24 setembro 2006

Comentário

Obrigado, Leonor, pelas palavras simpáticas. Temos trabalhado juntos nalguns projectos e isso criou alguns pontos de vista comuns, sobretudo ao nível da criação artística. Gosto do "Fora da Lei" como se fosse meu, podia, agora, tentar, pelo menos, corresponder à tua simpatia. Não é o caso. Não vai ser o caso.

Num post recente (Passado e futuro do documentário) falavas "numa inundação geral de obras informes, subjectivas e caóticas, que levarão os programadores de festivais ao colapso e os realizadores à depressão profunda", agora perguntas "Será que há demasiados filmes?". Bem, obras subjectivas e caóticas costumam estar entre as minhas obras de eleição, se os programadores não conseguem responder a essa "inundação" que deleguem responsabilidades, arranjem novos espaços.

Tenho uma desconfiança profunda em relação a vários aspectos organizativos do doclisboa, a começar pelo espaço de eleição. Havendo mais filmes, seriam necessários novos espaços (não me recordo doutro festival nacional confinado a um espaço único), bem, com outros espaços, a frase de apresentação do festival "e conseguiu trazer às salas da Culturgest um público muito numeroso e entusiasta" deixaria de fazer sentido.

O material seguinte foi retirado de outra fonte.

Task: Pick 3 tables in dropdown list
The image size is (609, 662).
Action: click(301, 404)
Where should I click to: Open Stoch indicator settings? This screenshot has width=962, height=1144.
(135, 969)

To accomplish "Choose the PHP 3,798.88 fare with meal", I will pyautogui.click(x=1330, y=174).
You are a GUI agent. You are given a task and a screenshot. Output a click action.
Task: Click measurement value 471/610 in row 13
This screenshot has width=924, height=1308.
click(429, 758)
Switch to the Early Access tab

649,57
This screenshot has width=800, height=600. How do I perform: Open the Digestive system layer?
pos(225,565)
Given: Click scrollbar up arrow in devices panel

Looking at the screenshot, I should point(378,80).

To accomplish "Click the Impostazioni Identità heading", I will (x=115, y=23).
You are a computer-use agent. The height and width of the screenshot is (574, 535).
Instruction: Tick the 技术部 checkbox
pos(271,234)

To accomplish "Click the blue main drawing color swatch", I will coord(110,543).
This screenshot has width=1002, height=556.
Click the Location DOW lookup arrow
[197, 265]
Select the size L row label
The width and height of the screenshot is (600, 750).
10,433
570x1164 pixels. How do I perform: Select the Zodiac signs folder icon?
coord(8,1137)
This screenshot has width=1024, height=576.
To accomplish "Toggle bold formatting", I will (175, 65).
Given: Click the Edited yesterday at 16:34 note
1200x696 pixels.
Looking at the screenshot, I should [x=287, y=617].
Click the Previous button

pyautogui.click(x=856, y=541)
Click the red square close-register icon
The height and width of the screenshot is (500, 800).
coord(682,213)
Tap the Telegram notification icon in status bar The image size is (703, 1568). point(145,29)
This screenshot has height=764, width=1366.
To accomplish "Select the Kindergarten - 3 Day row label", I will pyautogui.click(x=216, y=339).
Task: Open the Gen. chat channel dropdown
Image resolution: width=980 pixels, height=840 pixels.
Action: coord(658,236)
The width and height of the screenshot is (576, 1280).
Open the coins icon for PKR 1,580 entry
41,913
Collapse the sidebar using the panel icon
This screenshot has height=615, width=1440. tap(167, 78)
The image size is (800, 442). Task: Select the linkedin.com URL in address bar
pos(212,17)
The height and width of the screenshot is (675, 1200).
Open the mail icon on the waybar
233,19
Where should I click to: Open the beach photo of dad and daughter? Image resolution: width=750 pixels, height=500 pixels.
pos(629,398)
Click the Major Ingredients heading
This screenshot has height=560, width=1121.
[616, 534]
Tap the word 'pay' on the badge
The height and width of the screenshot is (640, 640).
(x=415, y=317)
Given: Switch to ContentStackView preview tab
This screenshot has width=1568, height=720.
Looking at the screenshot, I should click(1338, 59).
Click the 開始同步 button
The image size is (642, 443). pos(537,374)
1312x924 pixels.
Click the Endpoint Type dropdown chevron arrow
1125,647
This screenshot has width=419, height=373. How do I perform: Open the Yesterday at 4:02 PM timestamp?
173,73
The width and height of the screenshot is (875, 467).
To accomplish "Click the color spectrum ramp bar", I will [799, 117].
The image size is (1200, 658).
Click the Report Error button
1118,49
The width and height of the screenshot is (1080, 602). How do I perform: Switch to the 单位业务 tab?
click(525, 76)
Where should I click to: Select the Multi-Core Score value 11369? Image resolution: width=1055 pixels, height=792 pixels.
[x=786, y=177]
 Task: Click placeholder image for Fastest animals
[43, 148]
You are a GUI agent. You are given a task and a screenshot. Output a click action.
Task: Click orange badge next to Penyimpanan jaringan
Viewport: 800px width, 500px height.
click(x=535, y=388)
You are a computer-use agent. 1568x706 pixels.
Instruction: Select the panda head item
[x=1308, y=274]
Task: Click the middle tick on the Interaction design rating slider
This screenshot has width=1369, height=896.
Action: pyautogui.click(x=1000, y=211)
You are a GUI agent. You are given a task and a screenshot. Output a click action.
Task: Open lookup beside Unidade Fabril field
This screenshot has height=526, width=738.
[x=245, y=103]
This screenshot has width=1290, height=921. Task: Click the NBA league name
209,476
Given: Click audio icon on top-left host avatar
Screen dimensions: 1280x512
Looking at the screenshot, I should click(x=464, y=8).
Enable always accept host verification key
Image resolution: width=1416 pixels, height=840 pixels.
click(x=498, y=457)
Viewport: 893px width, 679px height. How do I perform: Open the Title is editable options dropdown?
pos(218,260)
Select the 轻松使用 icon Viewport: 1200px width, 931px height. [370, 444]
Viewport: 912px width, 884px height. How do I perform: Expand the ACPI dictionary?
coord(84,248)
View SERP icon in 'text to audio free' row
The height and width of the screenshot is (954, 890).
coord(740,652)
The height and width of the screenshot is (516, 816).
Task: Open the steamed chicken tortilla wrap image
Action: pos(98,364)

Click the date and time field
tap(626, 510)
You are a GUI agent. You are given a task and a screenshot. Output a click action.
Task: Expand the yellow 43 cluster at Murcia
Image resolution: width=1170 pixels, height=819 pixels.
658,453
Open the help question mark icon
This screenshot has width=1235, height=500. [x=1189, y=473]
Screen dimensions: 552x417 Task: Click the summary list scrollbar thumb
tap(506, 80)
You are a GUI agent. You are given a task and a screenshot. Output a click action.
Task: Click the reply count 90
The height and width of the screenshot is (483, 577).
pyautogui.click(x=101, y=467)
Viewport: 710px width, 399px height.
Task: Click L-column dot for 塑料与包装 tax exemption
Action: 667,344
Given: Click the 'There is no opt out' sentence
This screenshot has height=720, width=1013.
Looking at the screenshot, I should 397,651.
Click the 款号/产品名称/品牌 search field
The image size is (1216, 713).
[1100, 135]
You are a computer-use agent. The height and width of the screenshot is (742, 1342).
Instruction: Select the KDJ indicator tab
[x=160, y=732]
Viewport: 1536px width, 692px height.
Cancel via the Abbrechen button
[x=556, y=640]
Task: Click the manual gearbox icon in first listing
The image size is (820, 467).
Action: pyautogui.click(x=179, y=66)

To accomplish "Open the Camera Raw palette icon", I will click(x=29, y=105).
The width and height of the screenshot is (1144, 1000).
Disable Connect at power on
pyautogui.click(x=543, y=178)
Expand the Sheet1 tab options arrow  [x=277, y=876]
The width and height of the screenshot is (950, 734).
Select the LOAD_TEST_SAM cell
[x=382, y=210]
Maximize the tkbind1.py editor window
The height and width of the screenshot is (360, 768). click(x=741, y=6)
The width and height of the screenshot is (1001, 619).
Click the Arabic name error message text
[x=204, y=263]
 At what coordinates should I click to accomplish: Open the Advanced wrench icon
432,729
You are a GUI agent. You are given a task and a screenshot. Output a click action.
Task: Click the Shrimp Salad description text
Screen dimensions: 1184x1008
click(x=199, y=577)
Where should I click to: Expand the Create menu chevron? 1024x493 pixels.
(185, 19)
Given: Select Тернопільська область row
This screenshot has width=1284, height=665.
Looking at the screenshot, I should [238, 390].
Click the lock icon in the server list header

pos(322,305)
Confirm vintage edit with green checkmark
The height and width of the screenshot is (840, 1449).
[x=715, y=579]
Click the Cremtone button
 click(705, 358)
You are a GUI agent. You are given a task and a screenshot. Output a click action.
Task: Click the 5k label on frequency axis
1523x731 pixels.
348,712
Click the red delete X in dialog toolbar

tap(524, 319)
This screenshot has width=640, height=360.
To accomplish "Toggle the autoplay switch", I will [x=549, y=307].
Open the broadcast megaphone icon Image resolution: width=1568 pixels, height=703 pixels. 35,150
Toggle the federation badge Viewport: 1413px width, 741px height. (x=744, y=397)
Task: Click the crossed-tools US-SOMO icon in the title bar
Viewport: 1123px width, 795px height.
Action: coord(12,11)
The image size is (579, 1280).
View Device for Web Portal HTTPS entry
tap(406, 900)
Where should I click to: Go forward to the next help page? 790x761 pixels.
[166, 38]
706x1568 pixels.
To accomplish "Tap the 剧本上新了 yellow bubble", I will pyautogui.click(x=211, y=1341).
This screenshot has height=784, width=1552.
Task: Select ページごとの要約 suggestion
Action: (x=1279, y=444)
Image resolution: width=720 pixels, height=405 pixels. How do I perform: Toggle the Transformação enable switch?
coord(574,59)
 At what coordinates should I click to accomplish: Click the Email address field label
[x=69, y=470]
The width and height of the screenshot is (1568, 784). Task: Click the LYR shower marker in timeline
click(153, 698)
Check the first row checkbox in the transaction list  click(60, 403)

Tratando-se do "único festival de cinema em Portugal exclusivamente dedicado ao cinema documental", haverá algum acordo de exclusividade entre Culturgest e o doclisboa, pergunto. É que nestas coisas de apoios, é dado público que os bancos só operam com exclusividades.

No que se refere a escolhas de programação, a selecção dos filmes também não me satisfaz. Vejo as referências, mas não vejo o desejo. As referências são os sete temas recorrentes (e cada vez mais previsíveis) na totalidade dos filmes seleccionados nos últimos dois anos: o passado/presente das memórias do fascismo, o confronto entre as leis vigentes e o uso do corpo e o papel dos media nesse confronto, caricaturas do povo português e particularidades do seu modo de vida, biografias ligadas ao cinema e/ou artes plásticas (no caso são seleccionados em função do currículo do biografado), a emigração, a felicidade humana (esse grande enigma que nos preocupa a todos), a música nacional e a guerra. Falta o desejo (de programar) porque o desejo não é assim tão sistematizável (se o fosse seria masturbação). Recordo-te que, desde 2001, quando o filme "Dentro" da Regina e do Saguenail foi agraciado com o prémio de melhor documentário português (lembras-te do quase inverosímil choque da crítica da época?) que não são seleccionados trabalhos que olhem, equacionem, como tu dizes, os "processos de legitimação do indivíduo perante o estado" (serviços, escolas, polícias ou militares, etc.).

Se o único festival dedicado ao documentário deveria reger-se unicamente por critérios de inclusão, não estou certo. São os festivais e a crítica que dão legitimidade às obras, essa legitimidade não é passível de ser inclusiva ou exclusiva, o que não pode acontecer é um festival abdicar das suas funções. Por acaso interessa a alguém um festival que não atribui legitimidades?

Sobre o concurso do icam não posso deixar, novamente, de discordar, quando referes que a "quantidade de ideias, de projectos escritos, de realizadores em expectativa, ultrapassa a sua possibilidade." A quantidade de ideias, de projectos escritos, de realizadores em expectativa, é o único sintoma que o documentário português está vivo e se recomenda. A programação de documentário nos canais públicos nunca foi tão elevada, não vejo é quem pergunte (a apordoc claro está) porque razão não existem nas televisões apoios directos à produção desses documentário, porque é que temos que aguentar as xaropadas massivas das cobras no deserto à hora do jantar, porque é que os documentários apoiados não passam.

Como vai o documentário português? Caricato mas o pessoal gosta assim, caladinhos ou ainda nos tomam de ponta, este ano não deu, no próximo será melhor. O filme "Como vai o documentário português?" já podia começar a ser feito.

Desculpa se contamino com o meu pessimismo o teu blog sempre tão cordial, espero que a discussão que aqui se inicia possa continuar aqui e noutros fóruns, e com outros protagonistas.

Porto, 24 de Setembro de 2006

Miguel Marques

miguel.marques70(at)gmail.com

1 comentário:

Leonor Areal disse...

POis, os filmes nunca são demais, se existem é porque nascem de uma necessidade; falo em "demasiados filmes" em relação à possibilidade de serem mostrados, de terem vida própria. A lógica da exclusividade que apontas ao doclisboa será a razão por que o funil é cada vez mais estreito. E quanto mais a produção crescer, mais os festivais, de facto, servem para atribuir legitimidades; e vender "o melhor da produção actual" como se o resto não existisse.